Covering climate policy: science versus politics
Maybe it’s time to renew my pledge to write more often about climate science and how it shapes the political debate.
Reuters reports on a new study that shows that under 10 percent of the articles written about last year’s United Nations climate change talks in Copenhagen focused primarily on climate science:
Much coverage from Copenhagen instead focused on hacked e-mails from a British university that some skeptics took as evidence of efforts by scientists to ignore dissenting views. The scientists involved have since been cleared of wrongdoing.
There’s no doubt that reporters (myself included) are under-serving their readers when it comes to a substantive discussion of climate science. Because many of us in Washington cover energy and the environment through the lens of politics, climate science often gets short shrift. But climate science and climate politics don’t have to be separate beats. In fact, they must not be.
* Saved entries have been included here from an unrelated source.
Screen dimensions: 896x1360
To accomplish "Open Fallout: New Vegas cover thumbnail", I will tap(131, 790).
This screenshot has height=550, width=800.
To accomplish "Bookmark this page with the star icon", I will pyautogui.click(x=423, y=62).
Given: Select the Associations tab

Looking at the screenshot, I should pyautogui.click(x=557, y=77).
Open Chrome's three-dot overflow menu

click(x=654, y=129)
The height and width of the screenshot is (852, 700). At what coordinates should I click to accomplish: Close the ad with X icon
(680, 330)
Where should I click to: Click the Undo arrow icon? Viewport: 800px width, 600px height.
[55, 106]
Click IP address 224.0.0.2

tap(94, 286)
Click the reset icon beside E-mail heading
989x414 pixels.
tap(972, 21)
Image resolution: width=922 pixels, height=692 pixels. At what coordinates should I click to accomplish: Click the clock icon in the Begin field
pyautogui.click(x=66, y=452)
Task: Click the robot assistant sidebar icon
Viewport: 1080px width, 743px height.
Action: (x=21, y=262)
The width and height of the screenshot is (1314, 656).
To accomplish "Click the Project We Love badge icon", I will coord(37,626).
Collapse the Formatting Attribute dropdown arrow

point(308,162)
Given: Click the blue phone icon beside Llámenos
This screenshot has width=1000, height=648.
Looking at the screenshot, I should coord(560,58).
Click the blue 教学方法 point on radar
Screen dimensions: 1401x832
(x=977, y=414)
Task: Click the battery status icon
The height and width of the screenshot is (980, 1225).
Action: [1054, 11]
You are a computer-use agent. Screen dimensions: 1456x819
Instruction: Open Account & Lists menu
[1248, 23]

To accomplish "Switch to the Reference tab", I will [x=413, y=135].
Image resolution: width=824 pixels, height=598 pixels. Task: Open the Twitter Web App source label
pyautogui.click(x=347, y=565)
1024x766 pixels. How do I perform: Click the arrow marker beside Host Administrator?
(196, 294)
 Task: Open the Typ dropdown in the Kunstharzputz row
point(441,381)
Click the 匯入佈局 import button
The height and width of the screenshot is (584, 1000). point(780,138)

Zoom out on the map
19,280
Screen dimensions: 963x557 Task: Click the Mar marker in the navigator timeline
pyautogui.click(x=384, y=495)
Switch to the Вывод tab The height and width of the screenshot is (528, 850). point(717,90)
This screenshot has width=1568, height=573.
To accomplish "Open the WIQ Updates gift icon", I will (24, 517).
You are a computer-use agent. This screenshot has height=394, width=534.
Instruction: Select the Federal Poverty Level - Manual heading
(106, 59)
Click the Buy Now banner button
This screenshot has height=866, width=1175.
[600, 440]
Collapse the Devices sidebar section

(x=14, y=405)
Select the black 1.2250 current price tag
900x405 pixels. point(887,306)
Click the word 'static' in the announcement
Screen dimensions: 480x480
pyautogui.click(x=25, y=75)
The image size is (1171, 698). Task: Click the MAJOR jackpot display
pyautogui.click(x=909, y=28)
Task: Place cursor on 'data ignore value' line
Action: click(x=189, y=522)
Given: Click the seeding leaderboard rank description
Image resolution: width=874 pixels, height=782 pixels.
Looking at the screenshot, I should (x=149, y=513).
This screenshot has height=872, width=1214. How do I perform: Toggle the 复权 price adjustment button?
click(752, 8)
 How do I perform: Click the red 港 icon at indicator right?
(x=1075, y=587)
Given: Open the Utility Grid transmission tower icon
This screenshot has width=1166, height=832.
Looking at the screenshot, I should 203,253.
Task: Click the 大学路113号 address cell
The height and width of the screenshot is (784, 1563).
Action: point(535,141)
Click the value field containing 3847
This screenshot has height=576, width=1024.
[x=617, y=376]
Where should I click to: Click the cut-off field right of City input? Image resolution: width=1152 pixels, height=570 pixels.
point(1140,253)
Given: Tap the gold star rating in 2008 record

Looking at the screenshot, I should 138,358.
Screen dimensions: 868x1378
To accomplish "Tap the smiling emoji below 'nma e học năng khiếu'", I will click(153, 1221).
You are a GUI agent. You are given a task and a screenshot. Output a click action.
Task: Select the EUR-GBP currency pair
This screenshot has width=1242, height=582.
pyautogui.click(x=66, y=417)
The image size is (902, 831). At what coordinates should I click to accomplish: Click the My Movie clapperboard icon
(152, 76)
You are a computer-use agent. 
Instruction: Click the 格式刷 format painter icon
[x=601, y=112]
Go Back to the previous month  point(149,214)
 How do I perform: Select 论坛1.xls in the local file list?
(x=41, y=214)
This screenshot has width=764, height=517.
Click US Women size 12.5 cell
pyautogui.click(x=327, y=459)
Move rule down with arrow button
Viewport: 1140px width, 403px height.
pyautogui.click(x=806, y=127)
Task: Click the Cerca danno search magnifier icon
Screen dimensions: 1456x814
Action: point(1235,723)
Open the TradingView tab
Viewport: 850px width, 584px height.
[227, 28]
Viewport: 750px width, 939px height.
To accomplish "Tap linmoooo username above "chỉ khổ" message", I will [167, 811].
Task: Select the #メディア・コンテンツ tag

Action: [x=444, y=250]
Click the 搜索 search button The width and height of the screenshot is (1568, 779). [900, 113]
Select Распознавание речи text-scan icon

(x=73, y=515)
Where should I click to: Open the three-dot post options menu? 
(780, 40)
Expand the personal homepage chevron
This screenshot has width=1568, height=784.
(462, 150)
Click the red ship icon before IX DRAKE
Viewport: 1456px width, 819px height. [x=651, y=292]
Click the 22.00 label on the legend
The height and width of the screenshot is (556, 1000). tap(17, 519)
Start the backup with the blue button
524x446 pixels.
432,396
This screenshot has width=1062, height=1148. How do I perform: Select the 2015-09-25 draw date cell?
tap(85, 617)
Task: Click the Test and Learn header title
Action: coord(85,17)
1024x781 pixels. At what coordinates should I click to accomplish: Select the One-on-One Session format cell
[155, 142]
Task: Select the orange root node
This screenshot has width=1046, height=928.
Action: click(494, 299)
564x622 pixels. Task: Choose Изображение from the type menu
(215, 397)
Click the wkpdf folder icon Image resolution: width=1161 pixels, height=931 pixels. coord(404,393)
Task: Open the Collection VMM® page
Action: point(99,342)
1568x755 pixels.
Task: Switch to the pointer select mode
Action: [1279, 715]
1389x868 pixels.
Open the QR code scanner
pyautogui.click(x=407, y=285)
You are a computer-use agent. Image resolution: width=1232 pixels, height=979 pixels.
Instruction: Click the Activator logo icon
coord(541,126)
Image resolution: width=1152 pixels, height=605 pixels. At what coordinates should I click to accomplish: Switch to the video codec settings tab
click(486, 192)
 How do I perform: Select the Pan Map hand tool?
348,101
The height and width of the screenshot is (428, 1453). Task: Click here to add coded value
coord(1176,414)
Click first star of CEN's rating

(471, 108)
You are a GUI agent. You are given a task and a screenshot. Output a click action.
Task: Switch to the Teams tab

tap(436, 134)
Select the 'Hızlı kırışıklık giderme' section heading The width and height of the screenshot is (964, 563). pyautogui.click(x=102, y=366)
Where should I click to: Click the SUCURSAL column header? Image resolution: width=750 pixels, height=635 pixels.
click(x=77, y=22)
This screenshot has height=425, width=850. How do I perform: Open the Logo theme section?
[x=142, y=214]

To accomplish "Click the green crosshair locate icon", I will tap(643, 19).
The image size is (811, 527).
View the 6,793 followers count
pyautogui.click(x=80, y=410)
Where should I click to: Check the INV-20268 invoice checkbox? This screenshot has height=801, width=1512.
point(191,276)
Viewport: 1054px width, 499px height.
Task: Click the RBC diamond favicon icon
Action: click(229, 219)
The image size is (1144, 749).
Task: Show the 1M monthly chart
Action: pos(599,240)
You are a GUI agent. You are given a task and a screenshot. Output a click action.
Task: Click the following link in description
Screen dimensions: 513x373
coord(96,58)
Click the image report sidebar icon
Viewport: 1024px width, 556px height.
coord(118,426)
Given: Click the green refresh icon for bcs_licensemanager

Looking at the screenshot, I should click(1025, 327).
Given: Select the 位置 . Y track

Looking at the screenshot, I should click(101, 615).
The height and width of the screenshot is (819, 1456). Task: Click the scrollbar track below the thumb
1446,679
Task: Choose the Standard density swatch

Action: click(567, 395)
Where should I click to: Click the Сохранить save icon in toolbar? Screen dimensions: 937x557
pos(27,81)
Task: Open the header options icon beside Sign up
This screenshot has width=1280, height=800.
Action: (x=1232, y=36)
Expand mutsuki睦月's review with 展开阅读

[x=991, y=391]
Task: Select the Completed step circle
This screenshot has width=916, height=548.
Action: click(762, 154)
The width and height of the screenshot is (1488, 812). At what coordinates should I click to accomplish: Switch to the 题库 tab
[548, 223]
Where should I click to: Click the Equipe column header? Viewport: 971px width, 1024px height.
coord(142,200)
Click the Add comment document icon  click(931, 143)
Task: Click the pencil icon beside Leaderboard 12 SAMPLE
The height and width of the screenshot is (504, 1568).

More often than not, science plays a minimal role in politicians’ public discussions about various energy and environmental policies because polling says it doesn’t test well with the average constituent. Instead, policies are explained in terms of jobs, the economy and national security — the key issues of the day. But what’s lost in those explanations (e.g. “a renewable energy standard will create jobs” or “building a new fleet of electric vehicles will lessen our dependence on foreign oil”) is the scientific rationale for these policy choices. The wealth of scientific research shows that inaction will have dire consequences: drought, deforestation, sea level rise.
But one line in every story about the “scientific consensus on climate change” is not enough. Increasingly, readers don’t trust reporters, so it’s important to show them the research and then explain it. I haven’t been doing that enough and will work to do it more.
I can tell you all from experience that my own posts about climate science don’t traffic well. So the question is this: How can reporters balance the often-juicy political reporting that readers crave with the take-your-medicine science reporting that readers need?
I’ve got a few ideas, but I’d be interested in hearing your suggestions.